- **WORK INSTRUCTION**
For the material below, output exactly the span from the line with "The width and height of the screenshot is (1330, 896)." to the line with "Click the Not", including both, and nothing besides.
....
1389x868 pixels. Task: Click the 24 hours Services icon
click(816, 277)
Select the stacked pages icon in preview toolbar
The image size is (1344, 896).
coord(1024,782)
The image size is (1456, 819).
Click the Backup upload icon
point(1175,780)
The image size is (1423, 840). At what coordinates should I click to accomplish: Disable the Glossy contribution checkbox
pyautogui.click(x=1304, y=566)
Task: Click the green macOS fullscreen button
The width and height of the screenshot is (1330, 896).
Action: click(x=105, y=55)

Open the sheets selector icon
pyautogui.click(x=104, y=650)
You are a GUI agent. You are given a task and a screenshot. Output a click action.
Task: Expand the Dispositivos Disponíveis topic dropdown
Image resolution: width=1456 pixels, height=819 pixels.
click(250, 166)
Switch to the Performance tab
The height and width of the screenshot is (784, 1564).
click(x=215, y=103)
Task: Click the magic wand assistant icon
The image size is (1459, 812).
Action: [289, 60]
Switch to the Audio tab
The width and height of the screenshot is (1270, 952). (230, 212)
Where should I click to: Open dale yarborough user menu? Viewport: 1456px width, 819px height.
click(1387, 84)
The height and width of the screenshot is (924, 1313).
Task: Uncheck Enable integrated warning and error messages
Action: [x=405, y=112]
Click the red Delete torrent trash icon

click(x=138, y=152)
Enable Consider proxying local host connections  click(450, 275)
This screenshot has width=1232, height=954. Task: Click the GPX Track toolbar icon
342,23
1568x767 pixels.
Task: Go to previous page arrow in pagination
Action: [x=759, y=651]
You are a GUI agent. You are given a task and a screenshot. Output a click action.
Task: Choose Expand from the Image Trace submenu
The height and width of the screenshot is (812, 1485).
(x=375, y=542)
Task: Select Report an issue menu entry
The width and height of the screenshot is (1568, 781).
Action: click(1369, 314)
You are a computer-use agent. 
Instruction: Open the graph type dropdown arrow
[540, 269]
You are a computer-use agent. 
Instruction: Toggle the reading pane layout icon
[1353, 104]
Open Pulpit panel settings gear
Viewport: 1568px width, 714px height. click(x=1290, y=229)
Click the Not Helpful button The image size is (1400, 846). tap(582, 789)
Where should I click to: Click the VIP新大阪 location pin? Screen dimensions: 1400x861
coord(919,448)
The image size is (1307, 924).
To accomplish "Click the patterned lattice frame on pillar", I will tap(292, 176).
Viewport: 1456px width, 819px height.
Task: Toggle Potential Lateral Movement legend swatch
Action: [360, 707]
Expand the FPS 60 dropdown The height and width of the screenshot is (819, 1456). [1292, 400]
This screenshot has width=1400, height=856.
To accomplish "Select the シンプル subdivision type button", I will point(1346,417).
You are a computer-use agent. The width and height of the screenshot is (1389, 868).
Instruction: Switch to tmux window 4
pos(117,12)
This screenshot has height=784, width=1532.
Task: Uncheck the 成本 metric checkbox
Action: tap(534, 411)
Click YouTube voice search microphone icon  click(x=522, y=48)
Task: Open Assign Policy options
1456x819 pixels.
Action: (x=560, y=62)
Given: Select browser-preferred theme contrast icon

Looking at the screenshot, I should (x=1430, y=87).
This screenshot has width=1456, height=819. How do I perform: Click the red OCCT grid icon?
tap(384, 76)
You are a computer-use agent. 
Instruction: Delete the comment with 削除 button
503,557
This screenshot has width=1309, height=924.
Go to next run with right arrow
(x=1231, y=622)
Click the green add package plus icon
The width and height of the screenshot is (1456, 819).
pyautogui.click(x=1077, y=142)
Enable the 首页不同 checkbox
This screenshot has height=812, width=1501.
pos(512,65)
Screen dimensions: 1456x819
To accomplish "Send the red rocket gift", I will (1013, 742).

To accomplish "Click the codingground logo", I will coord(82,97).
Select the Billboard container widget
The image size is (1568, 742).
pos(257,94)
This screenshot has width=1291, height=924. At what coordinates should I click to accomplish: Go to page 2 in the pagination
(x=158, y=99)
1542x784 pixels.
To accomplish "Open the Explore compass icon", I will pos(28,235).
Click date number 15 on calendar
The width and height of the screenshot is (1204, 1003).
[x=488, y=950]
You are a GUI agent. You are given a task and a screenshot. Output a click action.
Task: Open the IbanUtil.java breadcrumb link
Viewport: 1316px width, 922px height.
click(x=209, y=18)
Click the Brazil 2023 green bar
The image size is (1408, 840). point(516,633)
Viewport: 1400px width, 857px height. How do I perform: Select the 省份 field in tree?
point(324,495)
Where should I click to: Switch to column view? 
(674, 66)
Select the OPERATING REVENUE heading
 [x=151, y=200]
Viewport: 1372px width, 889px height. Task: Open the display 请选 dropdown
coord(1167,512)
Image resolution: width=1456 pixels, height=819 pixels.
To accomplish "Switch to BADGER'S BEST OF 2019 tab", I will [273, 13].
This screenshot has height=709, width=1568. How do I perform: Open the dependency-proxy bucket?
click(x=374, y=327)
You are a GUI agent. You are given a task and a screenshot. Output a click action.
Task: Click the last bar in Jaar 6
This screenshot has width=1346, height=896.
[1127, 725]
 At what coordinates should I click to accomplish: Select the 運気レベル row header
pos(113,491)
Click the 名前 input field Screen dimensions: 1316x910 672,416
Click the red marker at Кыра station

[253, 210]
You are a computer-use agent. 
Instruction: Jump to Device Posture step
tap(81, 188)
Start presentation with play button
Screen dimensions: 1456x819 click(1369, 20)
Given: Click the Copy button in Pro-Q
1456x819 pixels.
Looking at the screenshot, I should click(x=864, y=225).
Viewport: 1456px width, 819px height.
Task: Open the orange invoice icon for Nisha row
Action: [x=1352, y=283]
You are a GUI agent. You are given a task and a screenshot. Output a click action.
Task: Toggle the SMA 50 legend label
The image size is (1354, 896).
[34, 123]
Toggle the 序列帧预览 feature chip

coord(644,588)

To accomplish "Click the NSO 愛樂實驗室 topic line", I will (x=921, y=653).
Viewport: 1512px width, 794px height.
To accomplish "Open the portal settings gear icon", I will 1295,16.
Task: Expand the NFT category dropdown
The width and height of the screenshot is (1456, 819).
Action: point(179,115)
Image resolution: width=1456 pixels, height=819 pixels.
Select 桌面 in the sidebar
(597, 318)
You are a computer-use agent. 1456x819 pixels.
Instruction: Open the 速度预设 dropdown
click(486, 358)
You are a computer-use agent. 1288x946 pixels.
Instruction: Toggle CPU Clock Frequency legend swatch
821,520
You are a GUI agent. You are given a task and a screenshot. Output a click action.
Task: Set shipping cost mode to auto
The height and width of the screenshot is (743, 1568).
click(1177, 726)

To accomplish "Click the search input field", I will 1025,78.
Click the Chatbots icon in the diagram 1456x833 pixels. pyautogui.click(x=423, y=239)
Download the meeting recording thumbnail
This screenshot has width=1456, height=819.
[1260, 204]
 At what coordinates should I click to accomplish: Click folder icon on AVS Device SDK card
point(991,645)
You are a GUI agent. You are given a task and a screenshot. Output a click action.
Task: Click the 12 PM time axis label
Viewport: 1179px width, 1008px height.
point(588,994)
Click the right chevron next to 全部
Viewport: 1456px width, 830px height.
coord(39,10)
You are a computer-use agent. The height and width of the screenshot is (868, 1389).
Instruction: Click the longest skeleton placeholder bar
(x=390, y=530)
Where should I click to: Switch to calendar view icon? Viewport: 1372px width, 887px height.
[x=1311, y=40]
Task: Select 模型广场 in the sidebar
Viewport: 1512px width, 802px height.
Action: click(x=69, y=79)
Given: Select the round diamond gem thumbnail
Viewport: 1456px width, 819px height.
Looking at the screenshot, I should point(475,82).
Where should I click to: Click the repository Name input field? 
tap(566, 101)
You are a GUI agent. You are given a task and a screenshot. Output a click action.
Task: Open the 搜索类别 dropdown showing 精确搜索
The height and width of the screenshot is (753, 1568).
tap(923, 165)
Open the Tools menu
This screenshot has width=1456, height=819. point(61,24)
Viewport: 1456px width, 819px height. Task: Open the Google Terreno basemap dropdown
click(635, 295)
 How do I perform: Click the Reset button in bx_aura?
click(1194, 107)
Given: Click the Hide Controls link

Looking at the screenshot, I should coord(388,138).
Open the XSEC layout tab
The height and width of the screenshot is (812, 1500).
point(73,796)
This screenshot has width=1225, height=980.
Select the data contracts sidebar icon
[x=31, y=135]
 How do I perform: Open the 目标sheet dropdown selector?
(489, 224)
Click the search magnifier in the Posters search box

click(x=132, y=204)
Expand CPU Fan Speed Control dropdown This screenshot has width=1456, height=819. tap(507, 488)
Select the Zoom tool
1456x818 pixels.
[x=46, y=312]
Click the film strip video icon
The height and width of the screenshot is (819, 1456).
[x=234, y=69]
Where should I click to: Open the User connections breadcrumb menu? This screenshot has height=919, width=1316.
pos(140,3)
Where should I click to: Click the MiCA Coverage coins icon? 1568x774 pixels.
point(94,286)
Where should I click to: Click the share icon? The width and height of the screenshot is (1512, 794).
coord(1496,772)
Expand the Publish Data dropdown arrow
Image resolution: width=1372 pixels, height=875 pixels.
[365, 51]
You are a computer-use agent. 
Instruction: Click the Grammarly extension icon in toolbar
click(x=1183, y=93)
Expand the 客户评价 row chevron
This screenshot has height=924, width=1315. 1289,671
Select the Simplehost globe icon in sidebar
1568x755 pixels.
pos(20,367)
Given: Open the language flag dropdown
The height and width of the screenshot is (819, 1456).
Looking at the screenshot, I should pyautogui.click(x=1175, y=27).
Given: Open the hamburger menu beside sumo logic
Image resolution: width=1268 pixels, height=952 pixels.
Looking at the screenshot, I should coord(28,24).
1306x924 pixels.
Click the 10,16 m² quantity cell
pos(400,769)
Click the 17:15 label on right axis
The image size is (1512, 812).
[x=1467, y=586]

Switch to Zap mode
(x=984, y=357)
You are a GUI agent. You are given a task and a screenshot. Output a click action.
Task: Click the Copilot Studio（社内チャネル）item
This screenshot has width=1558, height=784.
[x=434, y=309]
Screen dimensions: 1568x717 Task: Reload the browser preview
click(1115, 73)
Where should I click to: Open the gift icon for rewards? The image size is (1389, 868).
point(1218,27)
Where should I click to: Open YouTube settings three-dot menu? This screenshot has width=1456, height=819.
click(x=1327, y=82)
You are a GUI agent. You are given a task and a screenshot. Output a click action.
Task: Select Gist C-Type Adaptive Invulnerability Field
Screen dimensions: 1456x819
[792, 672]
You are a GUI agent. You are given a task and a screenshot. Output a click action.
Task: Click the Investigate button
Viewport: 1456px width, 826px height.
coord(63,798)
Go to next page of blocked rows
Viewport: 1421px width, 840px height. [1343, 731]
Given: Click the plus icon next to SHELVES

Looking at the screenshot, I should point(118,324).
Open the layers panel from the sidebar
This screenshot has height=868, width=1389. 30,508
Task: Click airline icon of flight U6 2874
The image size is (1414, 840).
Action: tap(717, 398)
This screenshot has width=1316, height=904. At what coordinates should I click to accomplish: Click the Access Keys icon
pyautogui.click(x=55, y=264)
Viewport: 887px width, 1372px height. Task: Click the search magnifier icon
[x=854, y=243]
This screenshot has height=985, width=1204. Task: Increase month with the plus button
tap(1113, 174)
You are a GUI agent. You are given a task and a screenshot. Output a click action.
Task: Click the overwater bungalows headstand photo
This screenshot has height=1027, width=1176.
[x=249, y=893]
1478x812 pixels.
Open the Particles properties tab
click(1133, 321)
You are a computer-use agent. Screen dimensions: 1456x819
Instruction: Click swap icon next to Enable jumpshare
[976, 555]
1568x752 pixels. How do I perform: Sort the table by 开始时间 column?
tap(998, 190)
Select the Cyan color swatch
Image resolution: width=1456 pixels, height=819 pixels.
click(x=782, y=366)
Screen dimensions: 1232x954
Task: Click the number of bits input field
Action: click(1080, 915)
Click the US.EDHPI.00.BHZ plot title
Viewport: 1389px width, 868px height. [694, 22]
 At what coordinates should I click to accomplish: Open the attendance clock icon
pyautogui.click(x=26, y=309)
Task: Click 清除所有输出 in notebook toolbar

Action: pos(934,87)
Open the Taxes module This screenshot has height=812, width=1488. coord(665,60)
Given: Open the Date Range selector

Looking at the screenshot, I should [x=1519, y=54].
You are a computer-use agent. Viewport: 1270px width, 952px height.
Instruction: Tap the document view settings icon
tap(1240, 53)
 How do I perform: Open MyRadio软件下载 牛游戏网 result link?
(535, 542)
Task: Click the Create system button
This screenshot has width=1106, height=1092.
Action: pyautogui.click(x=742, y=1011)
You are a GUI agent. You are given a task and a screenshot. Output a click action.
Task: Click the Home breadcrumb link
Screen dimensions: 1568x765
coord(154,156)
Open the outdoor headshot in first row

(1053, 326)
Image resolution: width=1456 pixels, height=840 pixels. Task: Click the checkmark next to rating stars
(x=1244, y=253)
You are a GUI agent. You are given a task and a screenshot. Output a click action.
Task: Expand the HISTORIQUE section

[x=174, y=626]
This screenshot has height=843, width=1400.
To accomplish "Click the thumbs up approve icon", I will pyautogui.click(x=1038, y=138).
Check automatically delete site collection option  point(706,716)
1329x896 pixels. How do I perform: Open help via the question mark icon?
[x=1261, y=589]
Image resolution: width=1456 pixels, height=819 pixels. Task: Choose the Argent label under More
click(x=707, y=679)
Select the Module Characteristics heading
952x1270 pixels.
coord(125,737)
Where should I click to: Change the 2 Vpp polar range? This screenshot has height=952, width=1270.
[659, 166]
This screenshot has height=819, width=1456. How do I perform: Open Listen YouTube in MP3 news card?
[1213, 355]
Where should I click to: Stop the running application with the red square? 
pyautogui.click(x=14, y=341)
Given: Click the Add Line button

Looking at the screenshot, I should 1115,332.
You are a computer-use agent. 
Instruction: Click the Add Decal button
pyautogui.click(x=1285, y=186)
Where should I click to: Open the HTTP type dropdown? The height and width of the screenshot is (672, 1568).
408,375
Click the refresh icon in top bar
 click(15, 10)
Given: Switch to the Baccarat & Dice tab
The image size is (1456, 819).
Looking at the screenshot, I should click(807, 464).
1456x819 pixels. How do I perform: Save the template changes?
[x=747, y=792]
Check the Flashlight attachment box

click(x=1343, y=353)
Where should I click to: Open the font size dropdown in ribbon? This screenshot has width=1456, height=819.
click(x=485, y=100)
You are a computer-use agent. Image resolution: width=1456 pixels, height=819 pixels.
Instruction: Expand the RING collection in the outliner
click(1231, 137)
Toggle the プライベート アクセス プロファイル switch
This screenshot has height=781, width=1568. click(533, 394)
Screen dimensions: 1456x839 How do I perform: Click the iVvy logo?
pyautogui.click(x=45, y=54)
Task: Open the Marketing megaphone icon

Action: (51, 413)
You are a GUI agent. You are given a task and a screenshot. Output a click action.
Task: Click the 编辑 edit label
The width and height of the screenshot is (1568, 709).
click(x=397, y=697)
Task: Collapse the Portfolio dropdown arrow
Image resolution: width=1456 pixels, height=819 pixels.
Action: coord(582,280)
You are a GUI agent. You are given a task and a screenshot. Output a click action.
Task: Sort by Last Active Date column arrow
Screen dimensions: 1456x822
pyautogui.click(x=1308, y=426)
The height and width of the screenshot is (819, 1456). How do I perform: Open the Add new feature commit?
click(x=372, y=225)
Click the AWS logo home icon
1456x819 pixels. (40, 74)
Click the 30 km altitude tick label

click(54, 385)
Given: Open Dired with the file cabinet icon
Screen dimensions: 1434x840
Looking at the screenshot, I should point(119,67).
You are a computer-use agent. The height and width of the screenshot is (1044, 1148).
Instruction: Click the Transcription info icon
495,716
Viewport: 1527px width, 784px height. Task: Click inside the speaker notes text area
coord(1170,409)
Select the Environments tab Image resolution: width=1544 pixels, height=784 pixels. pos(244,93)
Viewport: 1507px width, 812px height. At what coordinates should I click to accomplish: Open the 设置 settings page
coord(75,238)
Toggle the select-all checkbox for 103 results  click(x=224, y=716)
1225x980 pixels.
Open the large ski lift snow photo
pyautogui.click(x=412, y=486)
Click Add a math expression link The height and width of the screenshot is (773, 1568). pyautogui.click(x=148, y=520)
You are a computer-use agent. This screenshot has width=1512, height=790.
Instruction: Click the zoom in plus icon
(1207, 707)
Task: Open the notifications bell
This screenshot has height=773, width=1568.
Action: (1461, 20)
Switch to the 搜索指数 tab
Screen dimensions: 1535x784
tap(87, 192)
....
- **EXPECTED ANSWER**
The width and height of the screenshot is (1330, 896).
Action: click(x=105, y=55)

Open the sheets selector icon
pyautogui.click(x=104, y=650)
You are a GUI agent. You are given a task and a screenshot. Output a click action.
Task: Expand the Dispositivos Disponíveis topic dropdown
Image resolution: width=1456 pixels, height=819 pixels.
click(250, 166)
Switch to the Performance tab
The height and width of the screenshot is (784, 1564).
click(x=215, y=103)
Task: Click the magic wand assistant icon
The image size is (1459, 812).
Action: [289, 60]
Switch to the Audio tab
The width and height of the screenshot is (1270, 952). (230, 212)
Where should I click to: Open dale yarborough user menu? Viewport: 1456px width, 819px height.
click(1387, 84)
The height and width of the screenshot is (924, 1313).
Task: Uncheck Enable integrated warning and error messages
Action: [x=405, y=112]
Click the red Delete torrent trash icon

click(x=138, y=152)
Enable Consider proxying local host connections  click(450, 275)
This screenshot has width=1232, height=954. Task: Click the GPX Track toolbar icon
342,23
1568x767 pixels.
Task: Go to previous page arrow in pagination
Action: [x=759, y=651]
You are a GUI agent. You are given a task and a screenshot. Output a click action.
Task: Choose Expand from the Image Trace submenu
The height and width of the screenshot is (812, 1485).
(x=375, y=542)
Task: Select Report an issue menu entry
The width and height of the screenshot is (1568, 781).
Action: click(1369, 314)
You are a computer-use agent. 
Instruction: Open the graph type dropdown arrow
[540, 269]
You are a computer-use agent. 
Instruction: Toggle the reading pane layout icon
[1353, 104]
Open Pulpit panel settings gear
Viewport: 1568px width, 714px height. click(x=1290, y=229)
Click the Not Helpful button The image size is (1400, 846). tap(582, 789)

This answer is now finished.